12:50 – 13:20 “Interoperability and the management of major incidents and disasters” Jean Paul Monet, Lieutenant Colonel from the French Fire Service

Presentation Jean Paul Monet:

  • There is a change in natural and man-made incidents. Climate change brings more bush fires, floods and hurricanes while there is a constant threat of terrorism.
  • In the same time, new technical possibilities like social media and unmanned systems (for example) introduce some new needs for incident commanders, in order to discriminate relevant strategic information.
  • The US Incident Command System (ICS) was developed several decades ago to deal with forest fires and natural hazards. After 9/11 the concept was widely spread in the US;
  • The Federal Emergency Management Agency is responsible for organizing, teaching and training the first responders in the US;
  • Together with his colleagues Jean Paul compared the incidents command systems of the US to EU ones. A paper will be translated from French into English and will be distributed as soon as possible;
  • The scale of operations and the approach are different. For type 1 (major) incidents the US has a team of 46 persons available within 48 hours at the incident;
  • The US approach strongly focuses on dealing with logistic (sleeping, eating etc.), planning and finance (accountant on site);
  • For long lasting incidents these Incident Management Teams are working in cycles of 24 hours, giving briefings each 24 hours and planning for the next 24hrs;
  • Jean Paul would like to respect the existing national European systems, the sovereignty of each country in combination with the enrichment of those systems with the strong elements from the American system, and an integration at EU level;
  • The European Civil Protection Mechanism is based on modularity but not to replace the crisis management team during long lasting incidents.
  • Having a similar approach would even allow to replace the exhausted crisis management team by (inter)national colleagues;
  • Having such an interoperable system in place allows first responders to assist their international colleagues across the globe in case of major incidents and to be fully connectable with others (continents) teams.
  • These changes in command organization could be integrated and taught by the European Civil Protection Mechanism.
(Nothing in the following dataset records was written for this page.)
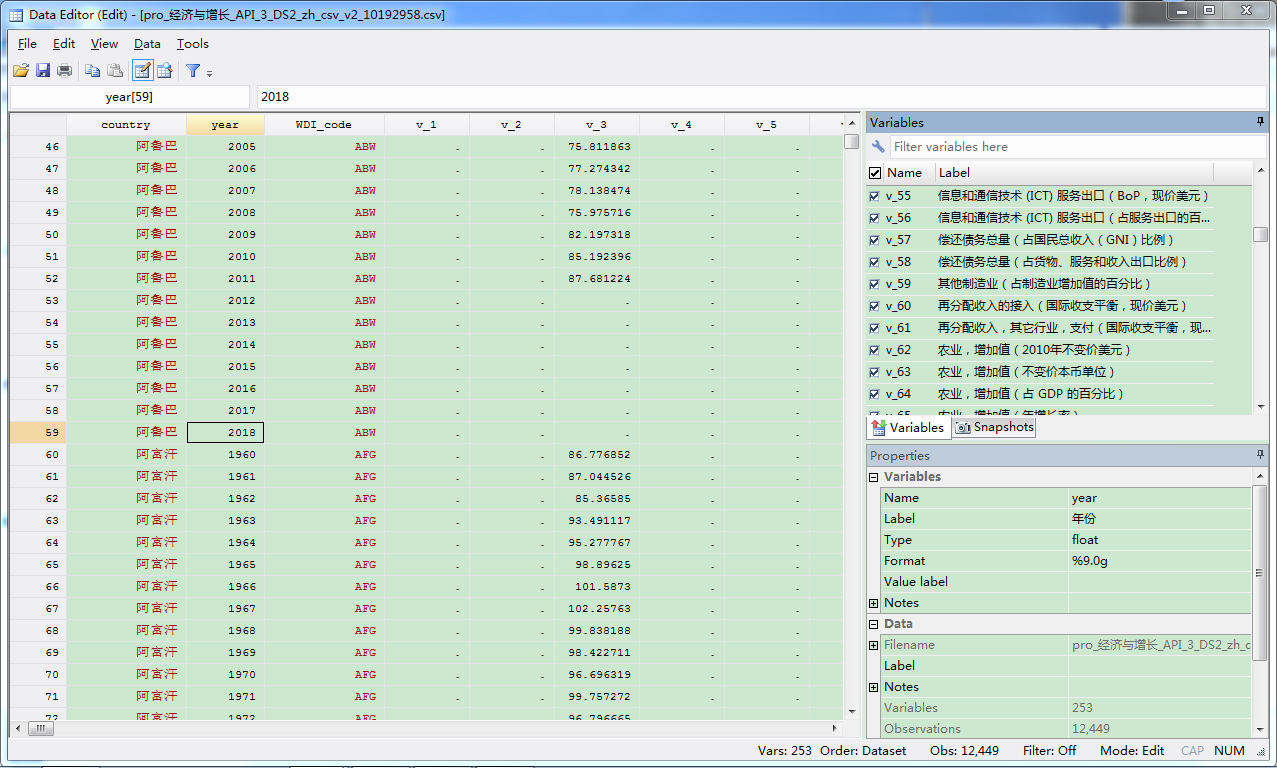
Task: Pin the Variables panel using pushpin icon
Action: pos(1260,122)
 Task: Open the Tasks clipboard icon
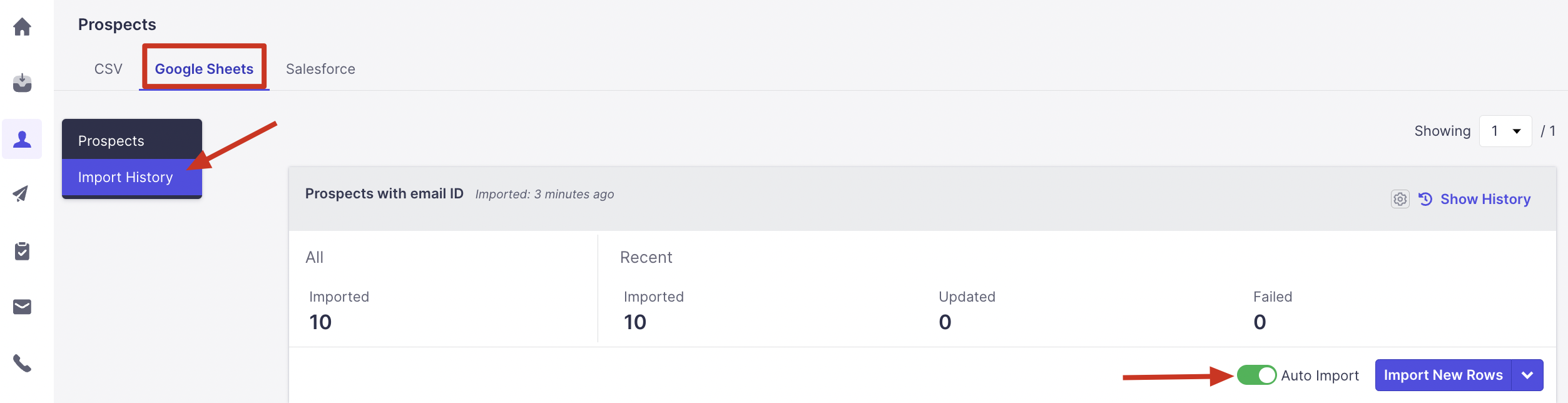(x=22, y=251)
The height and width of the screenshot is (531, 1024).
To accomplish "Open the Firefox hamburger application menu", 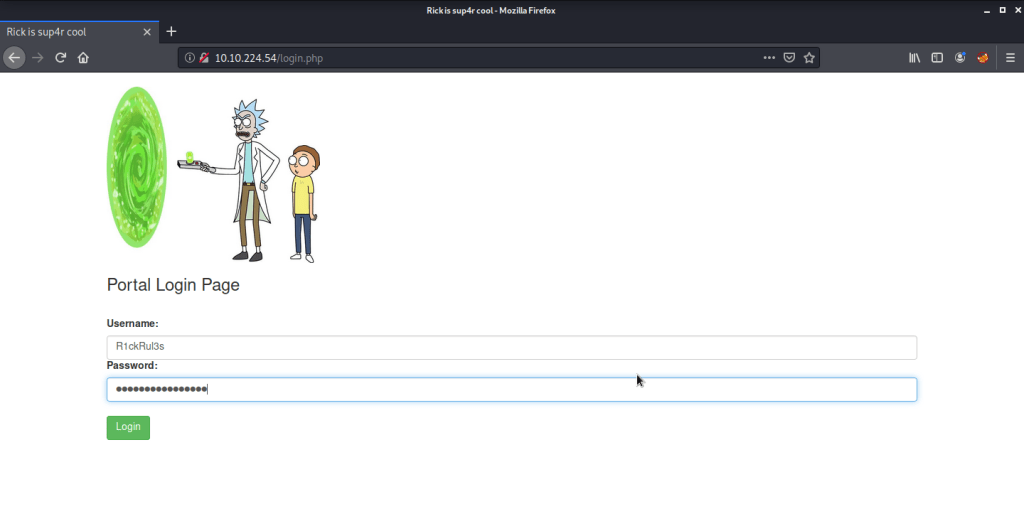I will (1009, 58).
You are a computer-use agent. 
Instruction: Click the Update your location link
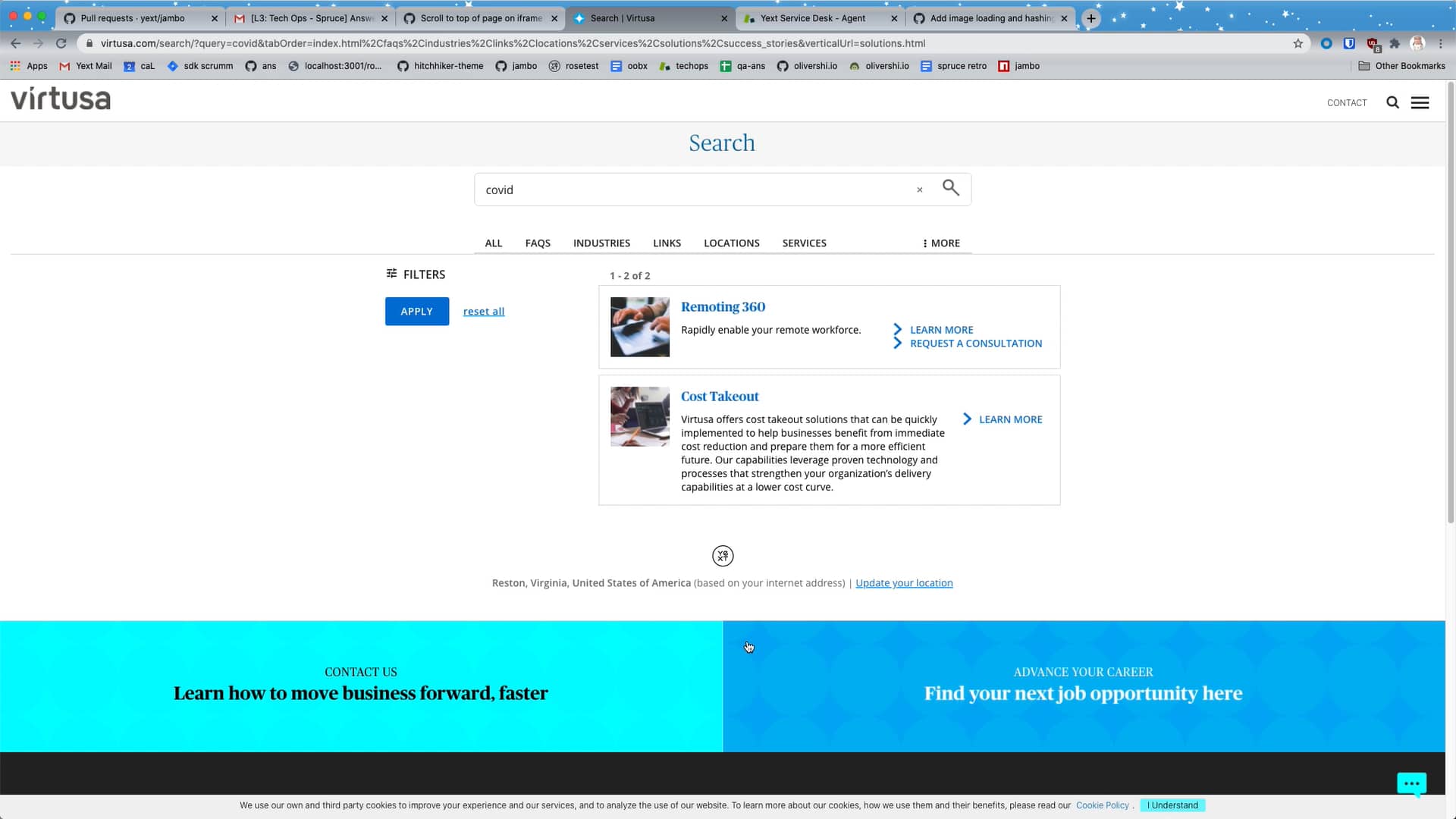click(x=904, y=582)
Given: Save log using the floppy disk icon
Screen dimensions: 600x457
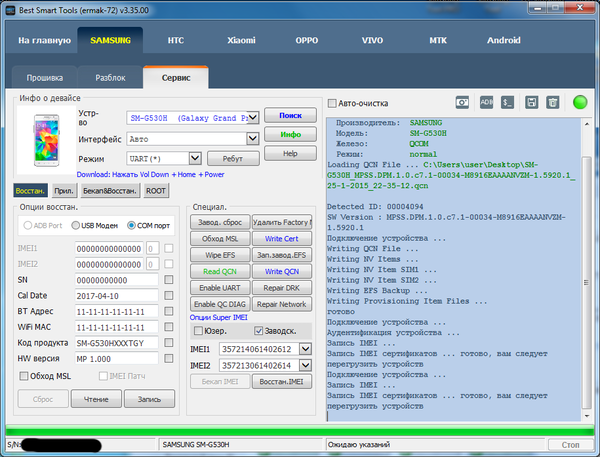Looking at the screenshot, I should 531,102.
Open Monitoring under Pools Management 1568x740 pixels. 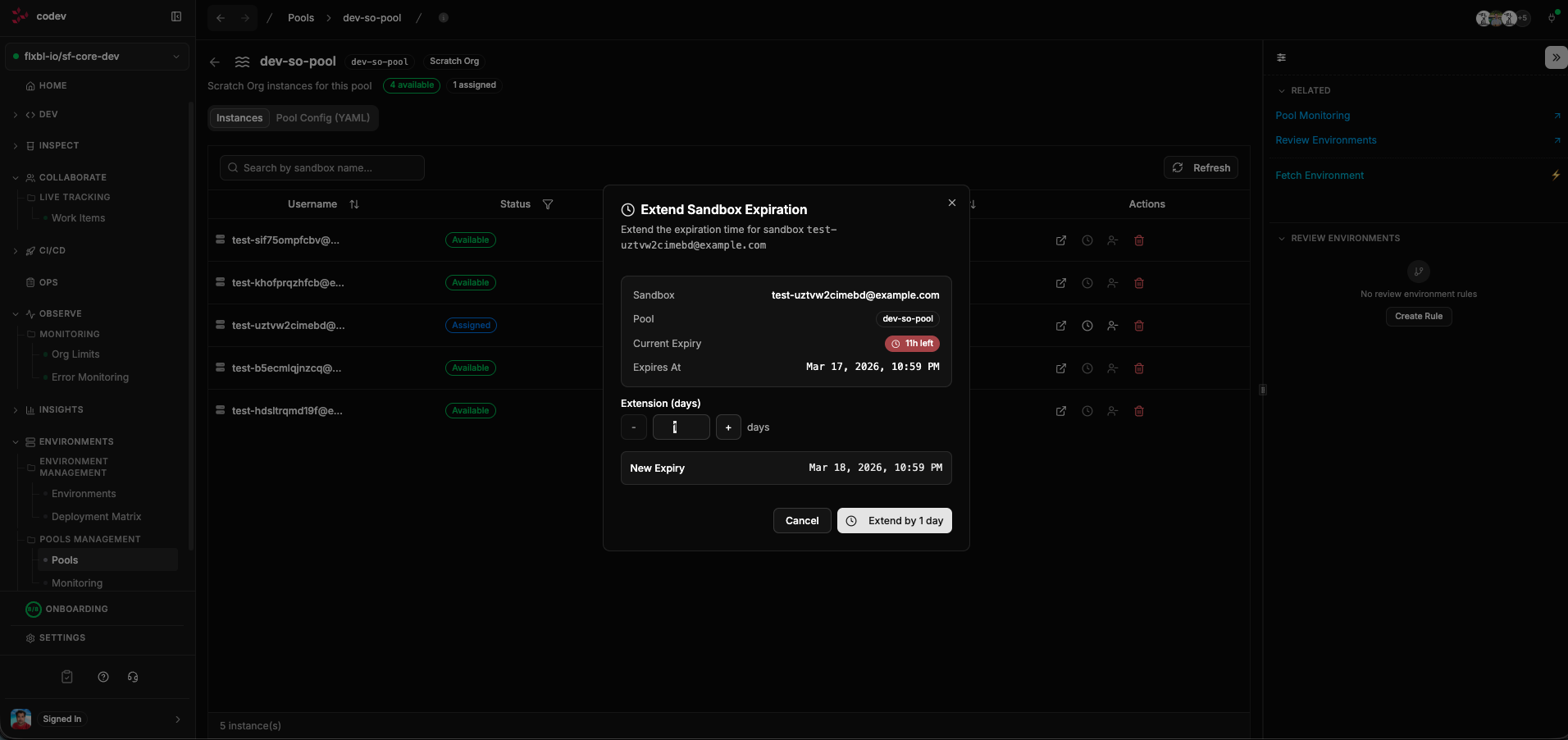click(x=77, y=583)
13:20 – 13:50 “Scottish interoperability training” by Douglas Sterling, Head of Unit Scottish Multi-Agency Resilience Training & Exercise Unit Service SMARTEU

Presentation Douglas Sterling:

  • Traditionally the tri services in Scotland were highly fragmented. Due to the shift to a single service a joint training program was put in place;
  • SMARTEU started to combine training and exercises for Police, Fire brigade and Ambulance service. This helps to identify gaps, lack of knowledge and created friendships on all levels;
  • The direct feed back and the attendance of representatives of the government at a large exercise helped to get a strategic buy in;
  • Douglas reports directly to the board of chief officers which helps to change for instance SOP’s easily if needed;
  • Smarteu created one training course using one language which improves efficiency, interoperability and the use of a similar language;
  • There is standard debriefing strategy with a tri service logist trained in the same way and using the same rational;
  • Currently there is a strong focus on developing a cross agency strategic leadership course and a Scottish Emergency Response Team;
  • In the SERT the tri services work closely together with other organizations like local authorities, Red Cross to get an integrated approach improving on logistic and technical assistance;
  • On the technical site they see there is a shift to massive data processing. Getting involved in innovation projects they saw the academia and industry developing technology for the first responders not knowing what the first responders are looking for. Due to their involvement there is a change to the project where the companies and academia are more listening to the needs of the first responders;
  • Douglas sees a big role for EFRIM to facilitate the general articulation of the needs from the first responders and get the industry and Academia to solve these issues;

The model: Elle shows the interoperability models.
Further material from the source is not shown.